Of course there are plenty of other kombucha drinks that are made without the use of tea leaves and the code of practice provides provisions for them. While fermented beverages made with herbs, coffee, honey or yerba mate are not considered “traditional kombucha,” they may use the term “kombucha” with a qualifying adjective.
There is a special category called “Processed Kombucha,” which is defined as “any type of kombucha to which a process has been applied to the product outside the traditional manufacturing process. Examples include pasteurization, dealcoholization, filtration, filter sterilization or any other process that changes the nature of traditional kombucha.”
Distinguishing this category is an important change within the kombucha industry that has been beset by lawsuits in recent years.

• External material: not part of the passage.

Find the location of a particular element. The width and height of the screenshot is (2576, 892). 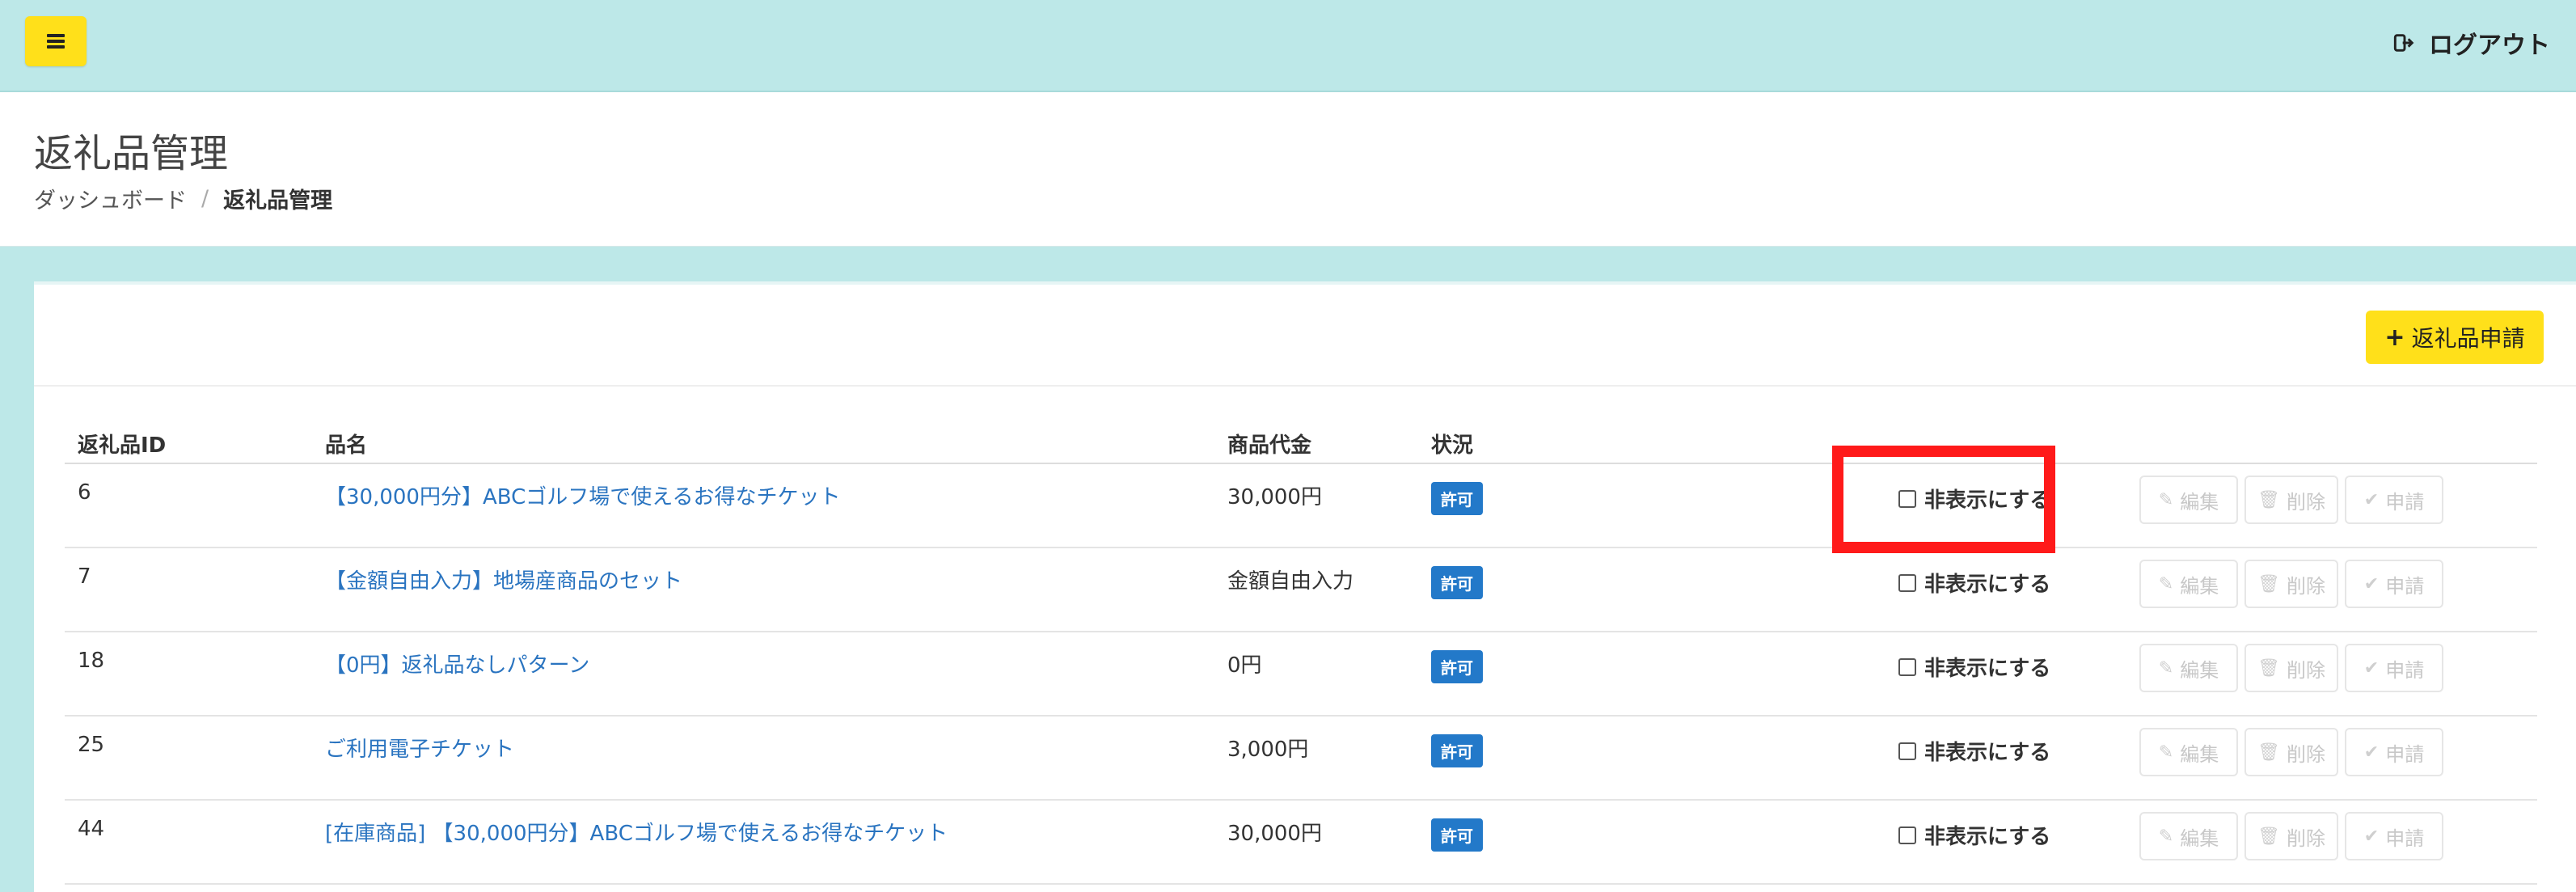

row-name-link: 【0円】返礼品なしパターン is located at coordinates (457, 664).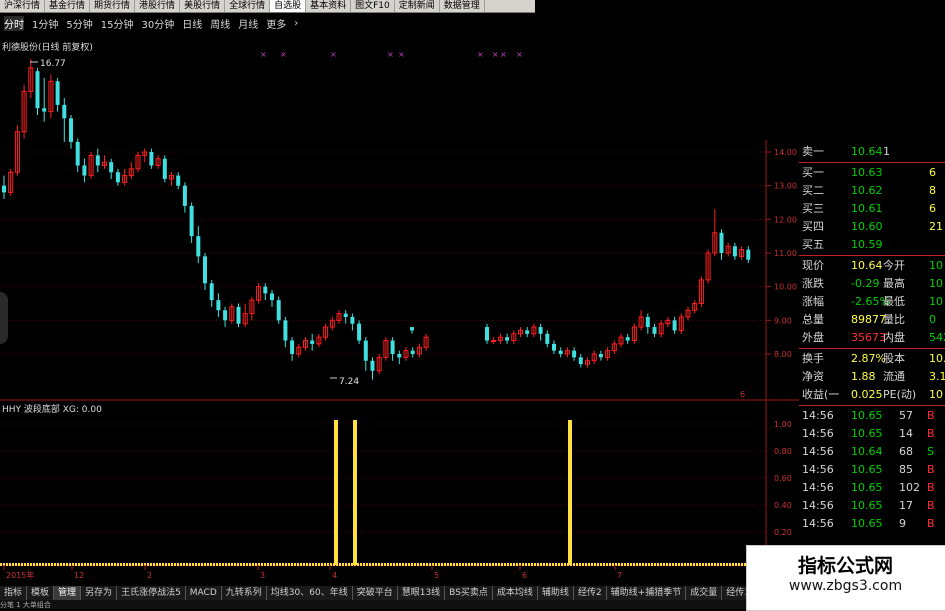 The image size is (945, 611). I want to click on period-tab: 分时, so click(14, 23).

Questions about alcohol content in these fermented tea beverages have resulted in a slew of class action legal cases against companies, including Health-Ade and Brew Dr. To try and correct the alcohol levels in these beverages, which many times results from prolonged fermentation in a bottle, some manufactures have relied on heat treatments and filtering to slow the transformation of sugar into ethanol.
Other manufacturers are lobbying to raise the allowable alcohol content from 0.5% to 1.25% in order to provide a larger buffer for the development of alcohol while kombucha remains on the shelf. In the KBI code of practice, the alcohol level is established at between 0% and 3.2%.

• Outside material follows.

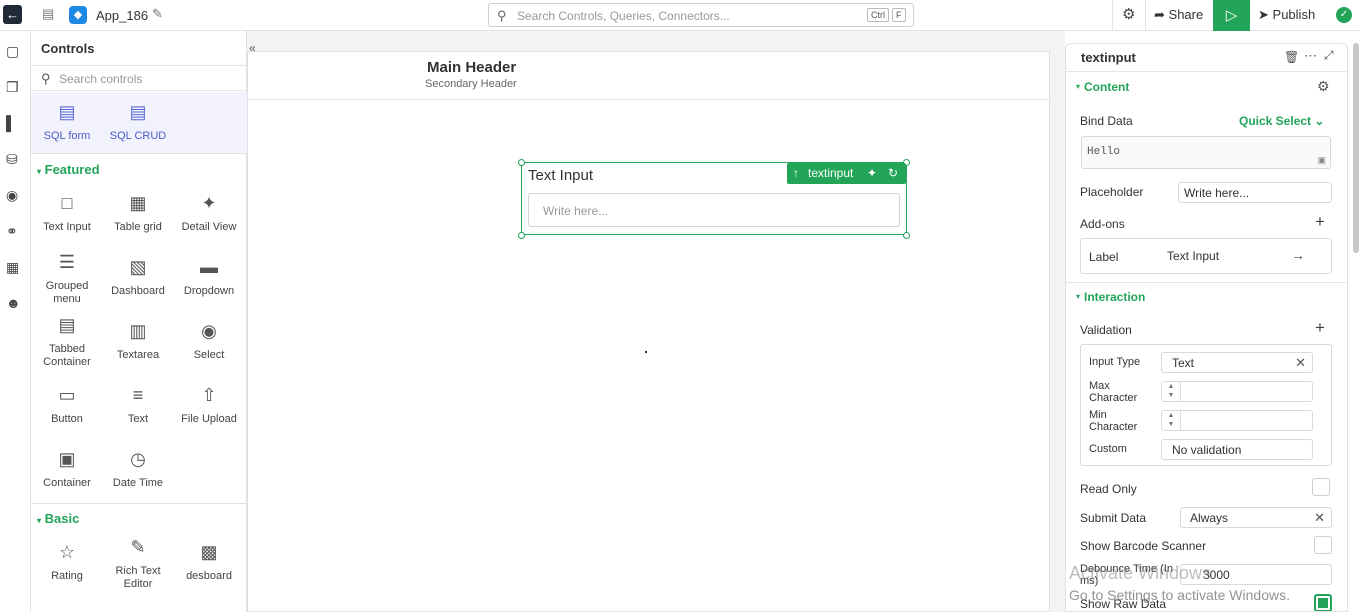  I want to click on device-preview-icon: ▤, so click(48, 14).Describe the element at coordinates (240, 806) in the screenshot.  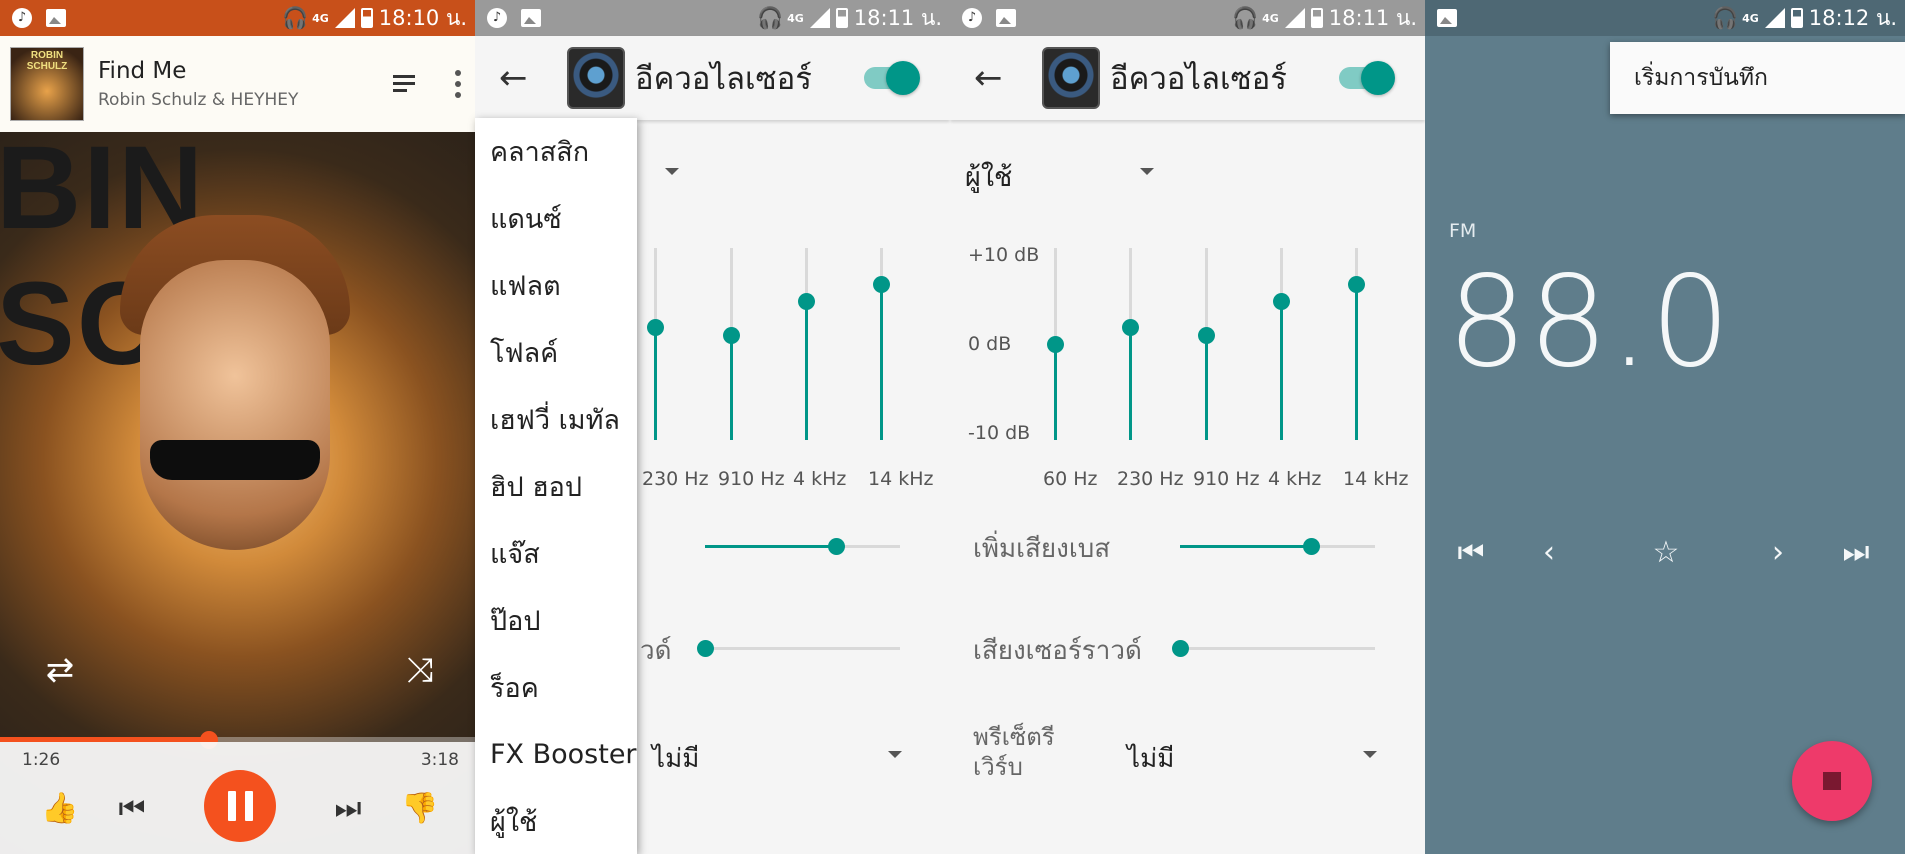
I see `pause-button` at that location.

Through standardizing the definition of kombucha, this code of practice is attempting to bridge this division in approaches and "create a food safety and quality standard for kombucha producers that creates transparency for consumers to make informed choices.” However, not all manufacturers believe this approach is beneficial.
“Unfortunately, these definitions are being manipulated to protect producers that are funding KBI to lobby for regulation changes that would bring the legal non-alcoholic threshold of kombucha to 1.2%. They are a way to distinguish brands from one another and are not aimed at customer protection whatsoever,” Aqua ViTea founder Jeff Weaber told Ingredients Network in a statement.
However, having the ability to clearly define this beverage and offer an official label has the ability to go a long way in giving consumers confidence in these products, whose popularity has grown rapidly. The kombucha market is anticipated to reach $7 billion by 2027 with a compound annual growth rate of 19.7%, according to Grand View Research.